Stored dataset items
◇ ◇ ◇ ◇ ◇
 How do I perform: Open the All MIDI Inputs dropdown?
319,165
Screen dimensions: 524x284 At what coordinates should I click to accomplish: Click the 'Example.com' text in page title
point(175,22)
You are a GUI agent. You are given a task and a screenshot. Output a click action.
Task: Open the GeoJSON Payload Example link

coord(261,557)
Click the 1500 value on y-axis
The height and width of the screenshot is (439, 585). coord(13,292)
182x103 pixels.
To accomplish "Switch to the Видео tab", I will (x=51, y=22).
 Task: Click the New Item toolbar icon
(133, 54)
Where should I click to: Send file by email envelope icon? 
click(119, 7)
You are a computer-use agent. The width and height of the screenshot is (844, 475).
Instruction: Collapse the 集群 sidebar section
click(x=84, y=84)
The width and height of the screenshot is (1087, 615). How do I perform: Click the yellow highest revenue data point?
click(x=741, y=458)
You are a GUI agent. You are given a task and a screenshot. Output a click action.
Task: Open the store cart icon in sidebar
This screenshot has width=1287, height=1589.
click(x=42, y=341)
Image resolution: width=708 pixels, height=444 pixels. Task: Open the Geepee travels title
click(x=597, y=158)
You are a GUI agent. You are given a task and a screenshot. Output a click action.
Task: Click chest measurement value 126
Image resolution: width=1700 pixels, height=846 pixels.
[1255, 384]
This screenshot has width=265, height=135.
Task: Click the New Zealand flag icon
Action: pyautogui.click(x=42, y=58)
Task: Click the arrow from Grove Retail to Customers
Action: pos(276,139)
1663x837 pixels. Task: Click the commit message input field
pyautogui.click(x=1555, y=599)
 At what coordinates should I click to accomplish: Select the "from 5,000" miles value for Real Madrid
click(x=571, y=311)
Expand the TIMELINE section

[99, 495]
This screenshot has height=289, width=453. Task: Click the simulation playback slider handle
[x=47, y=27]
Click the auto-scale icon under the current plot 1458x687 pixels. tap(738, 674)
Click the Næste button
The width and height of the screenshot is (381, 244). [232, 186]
◇ ◇ ◇ ◇ ◇
Copy out every one of the lines above word for word, without changing anything.

→ The answer:
 How do I perform: Open the All MIDI Inputs dropdown?
319,165
Screen dimensions: 524x284 At what coordinates should I click to accomplish: Click the 'Example.com' text in page title
point(175,22)
You are a GUI agent. You are given a task and a screenshot. Output a click action.
Task: Open the GeoJSON Payload Example link

coord(261,557)
Click the 1500 value on y-axis
The height and width of the screenshot is (439, 585). coord(13,292)
182x103 pixels.
To accomplish "Switch to the Видео tab", I will (x=51, y=22).
 Task: Click the New Item toolbar icon
(133, 54)
Where should I click to: Send file by email envelope icon? 
click(119, 7)
You are a computer-use agent. The width and height of the screenshot is (844, 475).
Instruction: Collapse the 集群 sidebar section
click(x=84, y=84)
The width and height of the screenshot is (1087, 615). How do I perform: Click the yellow highest revenue data point?
click(x=741, y=458)
You are a GUI agent. You are given a task and a screenshot. Output a click action.
Task: Open the store cart icon in sidebar
This screenshot has width=1287, height=1589.
click(x=42, y=341)
Image resolution: width=708 pixels, height=444 pixels. Task: Open the Geepee travels title
click(x=597, y=158)
You are a GUI agent. You are given a task and a screenshot. Output a click action.
Task: Click chest measurement value 126
Image resolution: width=1700 pixels, height=846 pixels.
[1255, 384]
This screenshot has width=265, height=135.
Task: Click the New Zealand flag icon
Action: pyautogui.click(x=42, y=58)
Task: Click the arrow from Grove Retail to Customers
Action: pos(276,139)
1663x837 pixels. Task: Click the commit message input field
pyautogui.click(x=1555, y=599)
 At what coordinates should I click to accomplish: Select the "from 5,000" miles value for Real Madrid
click(x=571, y=311)
Expand the TIMELINE section

[99, 495]
This screenshot has height=289, width=453. Task: Click the simulation playback slider handle
[x=47, y=27]
Click the auto-scale icon under the current plot 1458x687 pixels. tap(738, 674)
Click the Næste button
The width and height of the screenshot is (381, 244). [232, 186]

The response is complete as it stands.